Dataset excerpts
————
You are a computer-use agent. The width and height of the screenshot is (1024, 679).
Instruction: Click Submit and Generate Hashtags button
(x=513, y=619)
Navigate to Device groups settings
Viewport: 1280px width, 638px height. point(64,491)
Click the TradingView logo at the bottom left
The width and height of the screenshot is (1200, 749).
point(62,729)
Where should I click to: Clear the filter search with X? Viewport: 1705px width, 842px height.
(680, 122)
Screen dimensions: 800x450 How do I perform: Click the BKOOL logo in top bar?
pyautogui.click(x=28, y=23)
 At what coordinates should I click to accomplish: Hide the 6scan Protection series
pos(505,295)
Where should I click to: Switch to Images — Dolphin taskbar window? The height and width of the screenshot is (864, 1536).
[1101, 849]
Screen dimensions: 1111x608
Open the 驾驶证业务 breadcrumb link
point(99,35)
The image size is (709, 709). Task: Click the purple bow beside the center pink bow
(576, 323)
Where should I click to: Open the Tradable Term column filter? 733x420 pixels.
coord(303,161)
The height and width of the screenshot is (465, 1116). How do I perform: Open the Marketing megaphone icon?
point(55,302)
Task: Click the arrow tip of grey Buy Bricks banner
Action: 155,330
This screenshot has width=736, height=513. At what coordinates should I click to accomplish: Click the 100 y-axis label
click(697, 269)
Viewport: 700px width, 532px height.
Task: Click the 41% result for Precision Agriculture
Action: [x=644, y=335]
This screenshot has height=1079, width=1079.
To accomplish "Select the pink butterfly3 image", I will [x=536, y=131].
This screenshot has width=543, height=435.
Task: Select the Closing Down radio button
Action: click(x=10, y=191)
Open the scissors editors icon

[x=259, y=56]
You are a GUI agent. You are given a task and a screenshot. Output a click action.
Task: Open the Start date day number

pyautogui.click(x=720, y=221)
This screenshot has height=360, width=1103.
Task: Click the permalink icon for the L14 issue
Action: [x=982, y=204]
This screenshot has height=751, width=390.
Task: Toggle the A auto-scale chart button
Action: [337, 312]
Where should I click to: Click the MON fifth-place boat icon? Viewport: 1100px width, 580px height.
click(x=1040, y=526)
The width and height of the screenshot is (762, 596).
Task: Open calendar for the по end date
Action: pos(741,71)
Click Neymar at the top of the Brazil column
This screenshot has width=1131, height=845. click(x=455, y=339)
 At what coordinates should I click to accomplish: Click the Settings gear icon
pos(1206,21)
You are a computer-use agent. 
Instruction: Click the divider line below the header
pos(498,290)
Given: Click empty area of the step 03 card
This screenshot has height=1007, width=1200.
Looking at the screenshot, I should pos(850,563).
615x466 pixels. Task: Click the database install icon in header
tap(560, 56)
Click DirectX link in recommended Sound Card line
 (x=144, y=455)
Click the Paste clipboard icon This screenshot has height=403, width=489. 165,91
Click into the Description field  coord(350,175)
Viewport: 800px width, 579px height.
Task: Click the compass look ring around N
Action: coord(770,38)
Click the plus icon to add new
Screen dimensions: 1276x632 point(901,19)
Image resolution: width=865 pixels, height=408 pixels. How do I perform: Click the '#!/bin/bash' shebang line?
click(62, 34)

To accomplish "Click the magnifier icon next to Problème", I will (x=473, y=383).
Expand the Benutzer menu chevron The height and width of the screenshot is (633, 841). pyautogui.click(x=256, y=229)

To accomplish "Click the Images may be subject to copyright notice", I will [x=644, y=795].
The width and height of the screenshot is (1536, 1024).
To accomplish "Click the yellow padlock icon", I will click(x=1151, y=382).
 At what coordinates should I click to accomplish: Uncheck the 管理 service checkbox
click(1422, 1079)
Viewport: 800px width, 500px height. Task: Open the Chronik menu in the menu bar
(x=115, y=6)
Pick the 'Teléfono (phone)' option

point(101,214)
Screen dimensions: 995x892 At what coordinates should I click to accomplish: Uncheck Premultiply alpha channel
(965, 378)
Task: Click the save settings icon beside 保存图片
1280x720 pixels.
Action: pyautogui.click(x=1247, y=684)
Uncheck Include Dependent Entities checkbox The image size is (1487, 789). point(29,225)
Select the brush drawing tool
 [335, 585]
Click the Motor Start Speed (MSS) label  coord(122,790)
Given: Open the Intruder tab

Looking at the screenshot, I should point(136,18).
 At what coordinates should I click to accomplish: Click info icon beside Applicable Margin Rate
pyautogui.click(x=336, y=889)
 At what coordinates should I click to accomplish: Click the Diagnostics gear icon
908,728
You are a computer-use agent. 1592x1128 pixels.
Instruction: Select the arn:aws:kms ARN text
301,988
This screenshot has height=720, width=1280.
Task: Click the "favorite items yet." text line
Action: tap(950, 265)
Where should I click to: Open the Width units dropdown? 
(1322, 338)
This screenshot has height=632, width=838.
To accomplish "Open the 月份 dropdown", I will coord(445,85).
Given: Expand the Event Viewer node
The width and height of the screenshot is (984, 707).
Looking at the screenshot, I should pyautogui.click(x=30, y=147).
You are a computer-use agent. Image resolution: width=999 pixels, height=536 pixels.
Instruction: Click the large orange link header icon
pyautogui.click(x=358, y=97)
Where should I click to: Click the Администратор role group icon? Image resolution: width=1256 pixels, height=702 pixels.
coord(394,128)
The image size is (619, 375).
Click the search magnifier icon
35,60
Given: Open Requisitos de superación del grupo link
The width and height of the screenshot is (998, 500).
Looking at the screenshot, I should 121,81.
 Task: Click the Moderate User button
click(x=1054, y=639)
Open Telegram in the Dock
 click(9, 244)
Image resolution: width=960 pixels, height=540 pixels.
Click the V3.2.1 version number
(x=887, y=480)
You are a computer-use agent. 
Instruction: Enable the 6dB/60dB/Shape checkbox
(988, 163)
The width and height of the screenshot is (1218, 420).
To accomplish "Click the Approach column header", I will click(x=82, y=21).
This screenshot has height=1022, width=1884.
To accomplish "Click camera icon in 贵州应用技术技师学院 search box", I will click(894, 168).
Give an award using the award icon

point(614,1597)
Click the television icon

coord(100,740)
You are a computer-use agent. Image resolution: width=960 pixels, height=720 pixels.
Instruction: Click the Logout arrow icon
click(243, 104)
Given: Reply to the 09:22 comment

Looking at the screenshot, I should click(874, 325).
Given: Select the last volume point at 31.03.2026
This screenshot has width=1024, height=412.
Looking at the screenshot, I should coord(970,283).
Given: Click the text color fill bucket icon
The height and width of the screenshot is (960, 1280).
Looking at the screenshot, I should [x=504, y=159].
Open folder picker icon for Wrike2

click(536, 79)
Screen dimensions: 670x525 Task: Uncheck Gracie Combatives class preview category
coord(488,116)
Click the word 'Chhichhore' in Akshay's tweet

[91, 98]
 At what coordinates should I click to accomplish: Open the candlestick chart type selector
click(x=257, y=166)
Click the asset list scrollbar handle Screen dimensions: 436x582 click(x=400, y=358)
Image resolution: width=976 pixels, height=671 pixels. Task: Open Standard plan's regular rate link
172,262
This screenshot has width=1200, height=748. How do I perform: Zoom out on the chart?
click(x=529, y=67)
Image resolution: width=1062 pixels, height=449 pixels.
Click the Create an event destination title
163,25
————
▶ _Exercise brief_:
Every line in the data above that includes the word "computer" should be copied.

▶ _Response_:
You are a computer-use agent. The width and height of the screenshot is (1024, 679).
You are a computer-use agent. 
You are a computer-use agent. 1592x1128 pixels.
You are a computer-use agent. Image resolution: width=999 pixels, height=536 pixels.
You are a computer-use agent. 
You are a computer-use agent. Image resolution: width=960 pixels, height=720 pixels.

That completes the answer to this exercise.